A few hours before that Senate Banking and Insurance Committee meeting, one of the two recipients of private admitted market policies was having a meeting of its own. The Citizens Property Insurance Corporation Board of Governors was getting an equally dire update, but one with added perspective and some optimism.
Citizens President & CEO Barry Gilway, quoting S&P numbers, noted that Florida’s property insurance market suffered more than a half billion dollars in losses ($529.5 million) in the first half of this year and “is on target to hit close to another $980 million negative net income for 2021, as it did in 2020.” In fact, 36 of Florida’s 51 domestic insurance companies (which make up 79% of the market) reported net losses through June.
As a result, the private market contracts and Citizens grows, adding 5,000 to 6,000 net policies per week. Its current policy count of 700,000 is expected to reach 760,000 to 775,000 by year end. The taxpayer-backed company’s exposure is now more than $200 billion, up from $108 billion when it had 400,000 policies a few years ago. One bit of good news is that it picked up only about 20% of the almost 30,000 private policies cancelled this year. And it picked up even fewer of the cancelled policies from Florida’s two insolvencies earlier this year. “So there are signs that some market capacity remains,” Gilway said.
On the commercial side, Citizens is writing fewer policies today than it was prior to the Champlain Tower collapse in June (708 today vs. a peak 13,000 in 2012, which was 43% of the commercial residential market at the time, said Gilway). The company doesn’t expect any significant depopulation of any of its policies until mid-year 2022.

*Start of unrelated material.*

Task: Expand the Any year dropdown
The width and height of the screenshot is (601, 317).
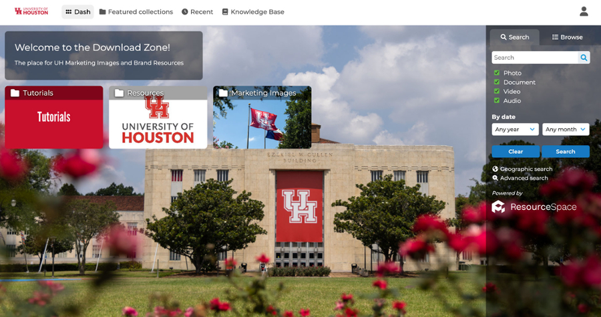Action: 515,130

Gilway also found some optimism in the very latest claim litigation numbers. CaseGlide, which follows 17 of the largest insurance companies in Florida, reports that litigation, including Citizens, dropped 35% from July (when SB 76 and its presuit settlement demand notice requirement took effect) to August. All 17 companies reported decreases. “One of the logical explanations, obviously, is the notice requirements under SB 76. We don’t know whether that’s a short term impact or long term impact,” Gilway said. Gilway’s caution with respect to the 10 day pre-suit notice is that the data mentioned does NOT take into account the pending 4,500 notices of intent to litigate (NITL) filed as of July 1, 2021. Most likely, many of these suits will convert to lawsuits at some point. It is our hope that is not the case and that plaintiff firms who have the best interests of their policyholder will use the NITL as a way to start claim settlement talks versus commencing those talks in a courtroom.
Fraud is also of concern to Citizens. It recently launched its quarterly newsletter to policyholders, educating on key issues and raising awareness on Assignment of Benefit scams and the like. It also includes timely brochures in its mailed policy packets. “Fraud is a key area where we try to make people understand that when you get a free roof, and you didn’t need one, that is insurance fraud, and everybody pays for it,” said Christine Ashburn, Citizens’ Chief of Communications, Legislative and External Affairs.
Board Chairman Carlos Beruff blocked an hour for discussion on the meeting agenda to discuss moving Citizens to a direct-to-consumer model, eliminating insurance agents. After much discussion, Citizens staff was asked to further research current direct-to-consumer companies and ways to reduce Citizens’ exposure, either through existing law or amendments to current law in the upcoming session.